What a fine idea. The best I’d ever had, in fact. Clutching the counter top, I pulled myself up, nearly stumbling as I did. Chimes pealed softly in the distance, their music carrying softly in the distance as a loaded reminder. I balanced myself against the door frame as I fought against dizziness and the foul taste of metal. A series of coughs racked my body, driving me to my knees. I felt like my head was splitting in two.

The chimes stopped, their echo struggling to stay behind as a persistent memory. I shook my head, nearly banging it into the door frame as I tried to rid myself of the ringing in my ears. The pain had stopped as well as the fit of coughs, but the ringing stayed behind.

I should’ve been more careful. I shouldn’t have opened the window.

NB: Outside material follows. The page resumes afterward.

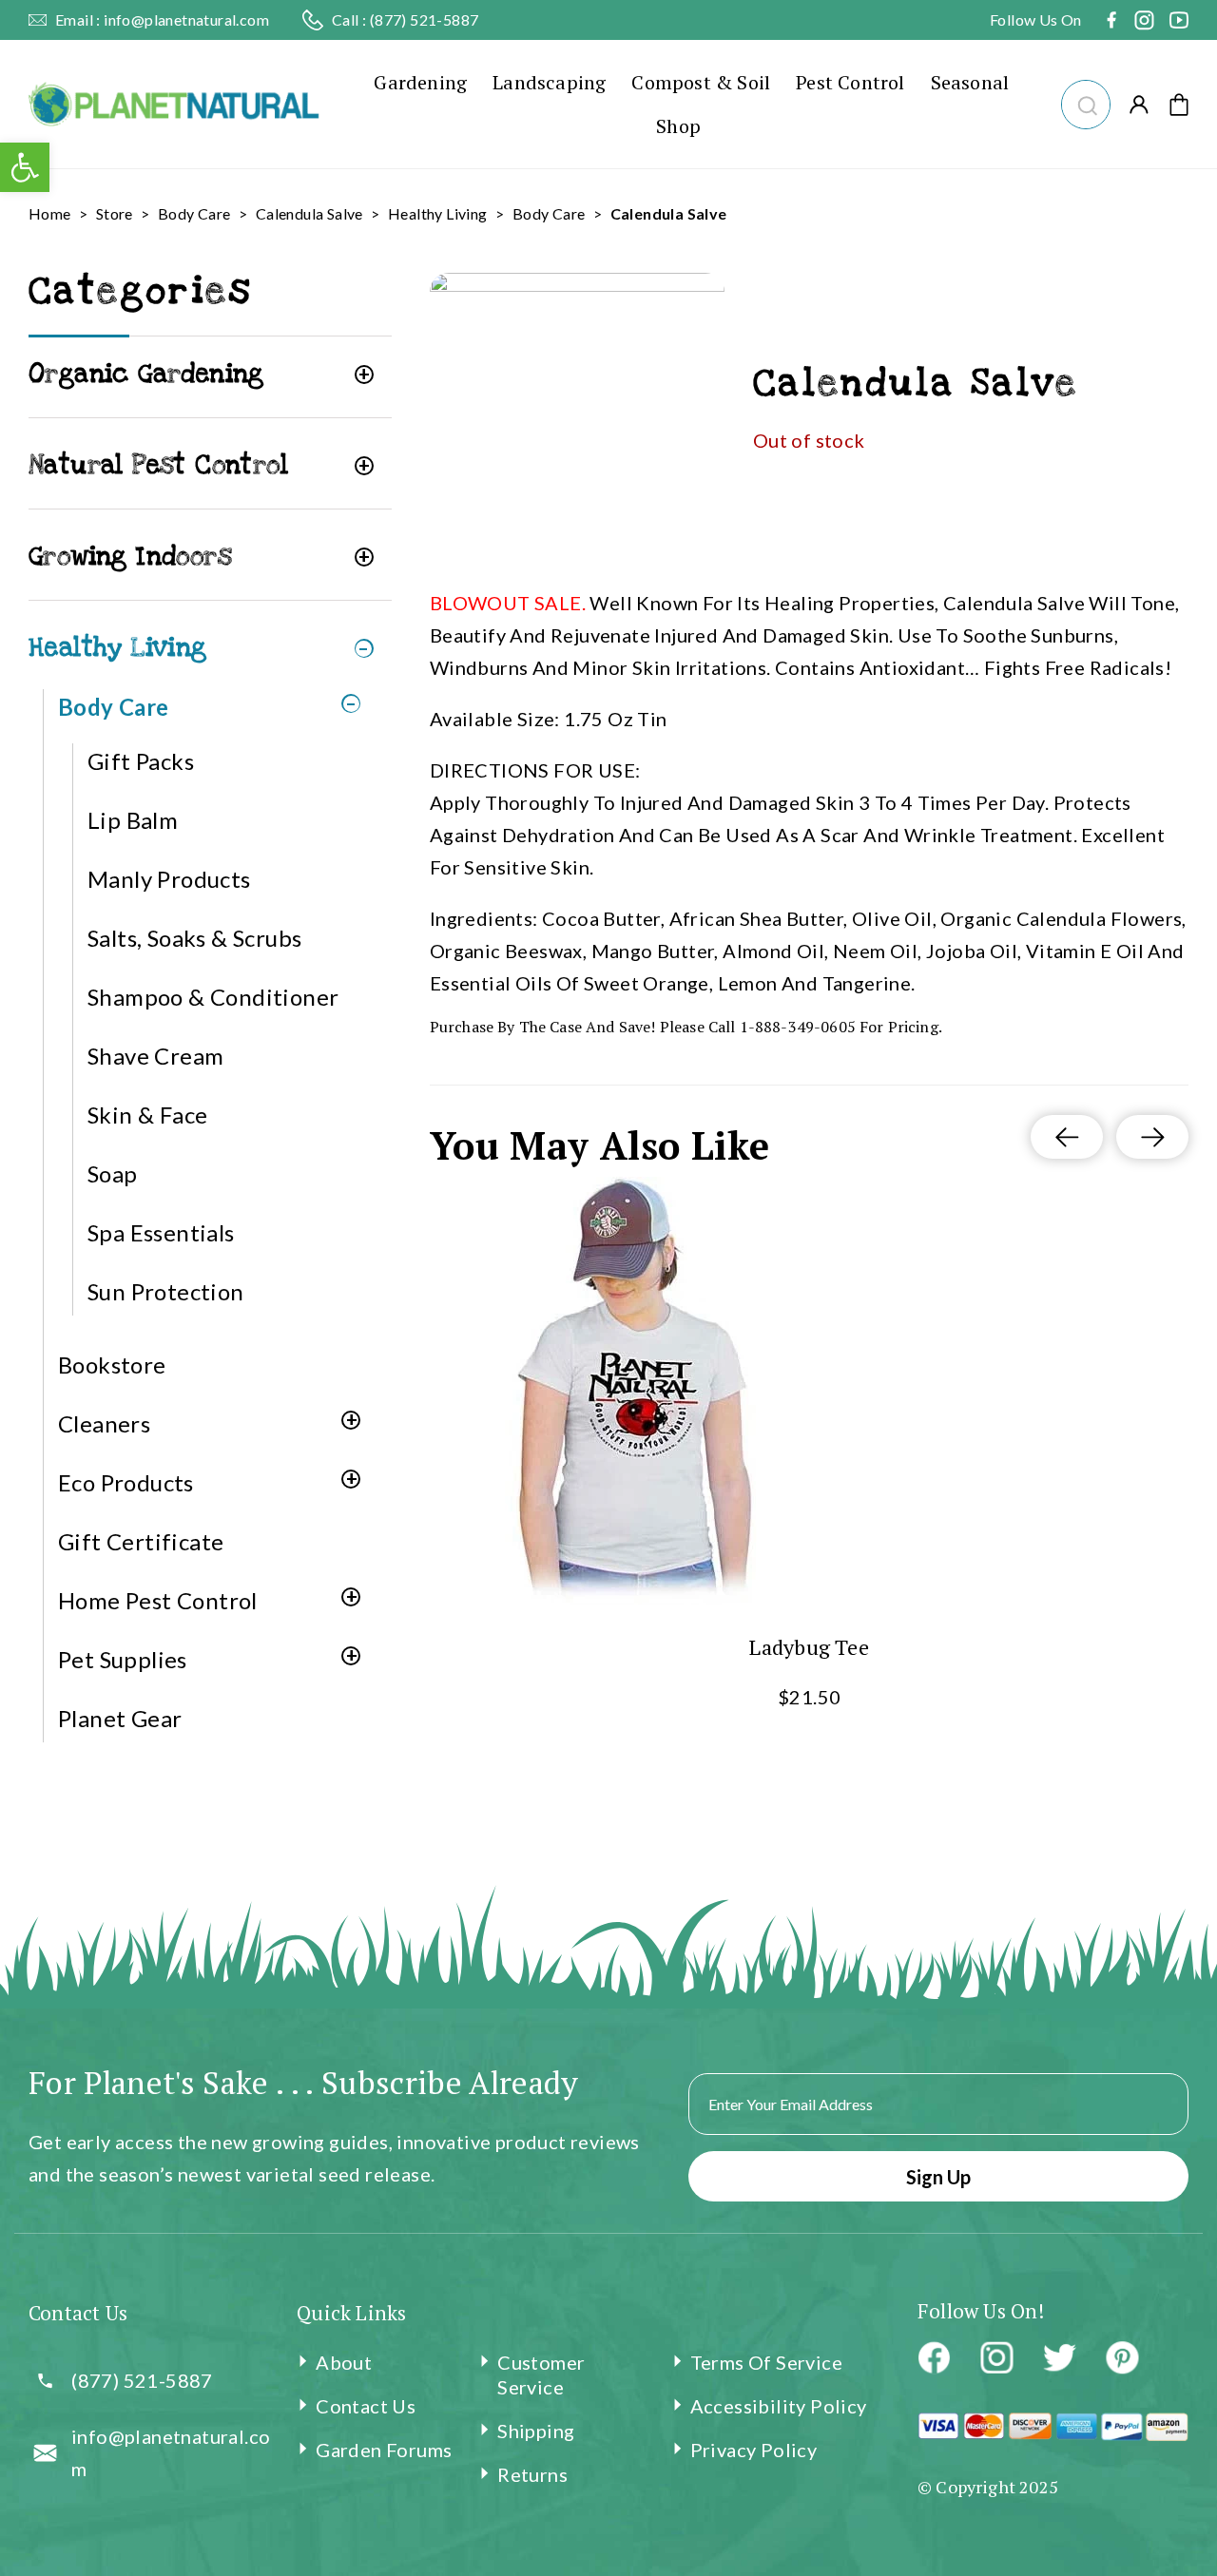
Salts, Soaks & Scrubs (194, 938)
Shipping (535, 2430)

I wiped my mouth, bringing away a smear of red as I did so. Blood? The dizziness returned, but this time from shock. Was this the metallic flavor I’d tasted in my mouth earlier? I stumbled to the sink and spat out more blood, its vividness a bright clarity against the gray dullness of the sink. I paused, huffing slightly, and turned on the water so that it drained away, leaving bits of red glass behind. Curious, and suddenly afraid, I picked up a piece of glass but instantly dropped it. It wasn’t glass; it was a piece of jagged ice.

Long nails that looked to be made of ice…

I threw myself away from the sink, not even noticing when I banged my shoulder into the refrigerator. I stared at the sink wildly, watching the water drain away the blood.

But the message remained, even if the blood didn’t.